▶ _PROBLEMS_:
**1)** Answer these questions about the macro bot lesson:
(a) Which game and version does the lesson switch its target to?
(b) Above what amount of money will the macro bot build a worker?
(c) Which debugger is attached to the game?
**2)** Output the stretch of the macro bot lesson from "Wyrmsun (our target" through "create our DLL.", copied word for word.

▶ _SELECTED EXCERPT_:
·····

Target

In this lesson, we will switch our target to the game Wyrmsun, version 5.0.1. This is because Wesnoth, our target so far, does not support gameplay mechanisms (such as real-time control of building units) that would allow us to write a macro bot. Wyrmsun is free and similar to other traditional RTS games, such as StarCraft, WarCraft, or Command & Conquer.

Identify

A macro bot is a type of hack that will monitor our resources and automatically build worker units. In this lesson, we will create a macro bot that will automatically build a worker out of the currently selected structure when our money is over 3000.

Understand

To write a macro bot, we need to understand how RTS games handle unit creation. Typically, RTS games have a list of units associated with each player. When creating a unit, the game performs several operations and then adds the new unit to that list. The code may look something like:

recruit_unit(unit_type) {
  memory = initialize_memory(sizeof(unit))
  unit = create_unit(unit_type, memory)
  player->decrease_money()
  player->add_unit(unit)  
  player->increase_population_counter()      
}

To create units, we need to find this function and call it ourselves. To locate this function, we can use two different approaches, depending on how the game handles unit creation.

  • If we create a unit and the game instantly decreases our money, we will locate our money and then set a breakpoint on write on our money value.
  • If we create a unit and the game instantly increases our population, we will locate our population and then set a breakpoint on write on our current population.

When these breakpoints trigger, we will be inside of the hypothetical decrease_money or increase_population_counter functions in our example code above. We will therefore need to go up several functions. We will do this by executing the function until it returns and then stepping out.

Wyrmsun (our target in this lesson) loads code dynamically. As a result, the addresses you see in this lesson will be different when following along. However, the instructions and methods described will not change. We will discuss how to deal with this behavior when we create our DLL.

Locating the Create Unit Function

In Wyrmsun, money is decreased instantly when recruiting a unit, so we will use the first approach mentioned in the previous section. To find our money address for this new target, we can use the method discussed in the Memory Hack lesson.

Next, attach x64dbg to the game. Make sure that no operations are taking place that will alter your money, and set a hardware breakpoint on write on the money address. Recruit a worker and the breakpoint should instantly pop. Using execute until return/step over, go up several levels of code until you see the following string:

Recruit unit function

From this string, we can see that we are in the right place, as this logic is clearly related to recruiting and placing units.

From here, navigate up one more level to the parent calling function:

Recruit unit function

If we examine this code, we can see it is a series of very similar calls that take a single parameter. If we set a breakpoint on the call to 0xF42CF7, we can see that it is called only when a unit is recruited. Next, place a breakpoint on the call above the call to 0xF42CF7. With that set, do various actions in the game, such as moving units, attacking, and building. When conducting a build action, your breakpoint at the call above the unit recruitment function should pop:

Recruit unit function

Given this behavior, we can guess that all these calls are related to functions in the unit card (the bottom-right of the screen). We can imagine the code may look something like:

switch(menu_event) {
  case BUILD:
    build_structure(event_data);
    break;
  case RECRUIT:
    recruit_unit(event_data);
    break;
  case MOVE:
    move_unit(event_data);
    break;
}

Therefore, we can assume the call to 0xF42CF7 (in our example) is responsible for recruiting units. We can verify this by nop’ing out the following instructions:

push ecx
mov ecx, esi 
call 0xF42CF7

When nop’d out, clicking the recruit button on a structure no longer creates a unit.

·····

▶ _MATERIAL_:

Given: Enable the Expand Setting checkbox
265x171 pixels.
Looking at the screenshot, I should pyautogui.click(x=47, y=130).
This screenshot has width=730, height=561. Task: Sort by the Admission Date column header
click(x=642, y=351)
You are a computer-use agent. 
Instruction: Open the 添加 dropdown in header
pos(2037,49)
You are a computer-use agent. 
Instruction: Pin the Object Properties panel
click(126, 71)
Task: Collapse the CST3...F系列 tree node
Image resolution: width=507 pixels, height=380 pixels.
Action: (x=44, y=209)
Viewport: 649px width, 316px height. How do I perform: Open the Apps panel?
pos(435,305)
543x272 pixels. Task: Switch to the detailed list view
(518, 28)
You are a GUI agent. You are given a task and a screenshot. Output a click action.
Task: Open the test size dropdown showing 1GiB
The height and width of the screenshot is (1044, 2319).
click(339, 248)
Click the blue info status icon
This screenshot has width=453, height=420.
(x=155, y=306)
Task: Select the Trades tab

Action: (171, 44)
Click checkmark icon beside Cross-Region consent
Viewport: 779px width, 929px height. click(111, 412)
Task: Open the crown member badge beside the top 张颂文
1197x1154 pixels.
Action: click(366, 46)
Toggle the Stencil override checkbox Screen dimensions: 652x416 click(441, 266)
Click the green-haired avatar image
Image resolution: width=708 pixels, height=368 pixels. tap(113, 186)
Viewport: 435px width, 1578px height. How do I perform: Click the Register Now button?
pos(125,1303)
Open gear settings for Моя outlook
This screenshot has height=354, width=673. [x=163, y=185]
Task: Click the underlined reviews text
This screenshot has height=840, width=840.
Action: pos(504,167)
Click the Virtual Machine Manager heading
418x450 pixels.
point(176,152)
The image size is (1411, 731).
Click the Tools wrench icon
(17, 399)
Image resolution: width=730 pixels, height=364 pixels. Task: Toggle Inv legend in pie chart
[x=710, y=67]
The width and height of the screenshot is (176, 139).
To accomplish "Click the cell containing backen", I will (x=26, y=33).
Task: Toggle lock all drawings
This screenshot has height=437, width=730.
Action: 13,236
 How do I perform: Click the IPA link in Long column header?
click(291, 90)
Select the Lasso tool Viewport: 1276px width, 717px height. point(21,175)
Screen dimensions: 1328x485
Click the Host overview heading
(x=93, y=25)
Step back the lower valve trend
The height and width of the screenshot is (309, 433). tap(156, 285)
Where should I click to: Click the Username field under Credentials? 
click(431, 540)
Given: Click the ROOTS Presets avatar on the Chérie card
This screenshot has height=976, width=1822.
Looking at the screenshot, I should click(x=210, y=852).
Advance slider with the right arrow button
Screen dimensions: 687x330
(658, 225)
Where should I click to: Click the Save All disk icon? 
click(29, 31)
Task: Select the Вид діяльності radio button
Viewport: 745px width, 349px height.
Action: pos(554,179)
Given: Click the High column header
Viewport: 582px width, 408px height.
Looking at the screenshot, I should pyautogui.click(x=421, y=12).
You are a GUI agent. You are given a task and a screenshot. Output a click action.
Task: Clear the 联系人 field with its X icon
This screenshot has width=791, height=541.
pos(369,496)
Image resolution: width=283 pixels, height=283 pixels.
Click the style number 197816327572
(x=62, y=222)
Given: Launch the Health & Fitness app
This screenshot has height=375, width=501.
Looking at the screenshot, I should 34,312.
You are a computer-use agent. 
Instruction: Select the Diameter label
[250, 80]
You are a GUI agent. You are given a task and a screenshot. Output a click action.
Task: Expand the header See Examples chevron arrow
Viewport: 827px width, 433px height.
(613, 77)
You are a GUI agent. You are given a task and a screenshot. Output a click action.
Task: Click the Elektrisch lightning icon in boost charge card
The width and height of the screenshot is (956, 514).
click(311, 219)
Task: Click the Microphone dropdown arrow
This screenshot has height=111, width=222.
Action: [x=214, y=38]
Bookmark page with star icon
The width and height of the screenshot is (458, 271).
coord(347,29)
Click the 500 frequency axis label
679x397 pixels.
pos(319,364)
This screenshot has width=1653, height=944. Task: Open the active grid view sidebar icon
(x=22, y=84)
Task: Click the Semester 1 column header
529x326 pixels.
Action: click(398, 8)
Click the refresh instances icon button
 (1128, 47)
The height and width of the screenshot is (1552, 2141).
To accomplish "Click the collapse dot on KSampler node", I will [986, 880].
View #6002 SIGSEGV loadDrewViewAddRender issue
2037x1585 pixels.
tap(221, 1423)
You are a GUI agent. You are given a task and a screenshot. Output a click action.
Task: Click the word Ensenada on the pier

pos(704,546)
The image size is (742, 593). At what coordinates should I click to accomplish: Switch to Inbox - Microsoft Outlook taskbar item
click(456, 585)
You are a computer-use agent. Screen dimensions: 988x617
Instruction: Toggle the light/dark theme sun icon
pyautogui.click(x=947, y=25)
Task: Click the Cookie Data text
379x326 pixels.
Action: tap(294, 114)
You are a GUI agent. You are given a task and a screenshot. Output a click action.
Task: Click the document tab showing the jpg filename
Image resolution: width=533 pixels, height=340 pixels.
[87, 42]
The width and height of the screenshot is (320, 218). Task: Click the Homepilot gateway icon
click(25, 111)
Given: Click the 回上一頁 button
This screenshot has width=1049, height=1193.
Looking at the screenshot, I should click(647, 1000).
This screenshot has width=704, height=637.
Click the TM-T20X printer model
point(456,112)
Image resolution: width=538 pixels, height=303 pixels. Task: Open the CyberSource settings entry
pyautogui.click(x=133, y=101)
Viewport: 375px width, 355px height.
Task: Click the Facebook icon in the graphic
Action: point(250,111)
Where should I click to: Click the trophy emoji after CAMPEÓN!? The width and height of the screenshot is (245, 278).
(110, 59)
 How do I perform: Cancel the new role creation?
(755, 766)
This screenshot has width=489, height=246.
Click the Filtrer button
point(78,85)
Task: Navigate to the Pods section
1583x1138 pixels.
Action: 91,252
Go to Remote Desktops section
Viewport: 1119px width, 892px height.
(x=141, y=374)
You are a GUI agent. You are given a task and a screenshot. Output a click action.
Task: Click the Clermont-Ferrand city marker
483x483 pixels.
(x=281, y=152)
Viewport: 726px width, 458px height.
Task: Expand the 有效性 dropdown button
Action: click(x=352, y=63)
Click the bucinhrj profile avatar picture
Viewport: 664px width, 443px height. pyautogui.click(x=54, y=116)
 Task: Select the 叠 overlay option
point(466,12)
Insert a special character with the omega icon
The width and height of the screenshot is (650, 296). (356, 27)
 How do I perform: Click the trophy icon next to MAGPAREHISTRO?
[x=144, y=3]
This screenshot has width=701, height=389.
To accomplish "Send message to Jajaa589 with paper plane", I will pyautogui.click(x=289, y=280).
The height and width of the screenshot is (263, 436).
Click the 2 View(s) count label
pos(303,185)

·····

▶ _WORKED ANSWERS_:
**1)**
(a) Wyrmsun, version 5.0.1
(b) 3000
(c) x64dbg

**2)**
Wyrmsun (our target in this lesson) loads code dynamically. As a result, the addresses you see in this lesson will be different when following along. However, the instructions and methods described will not change. We will discuss how to deal with this behavior when we create our DLL.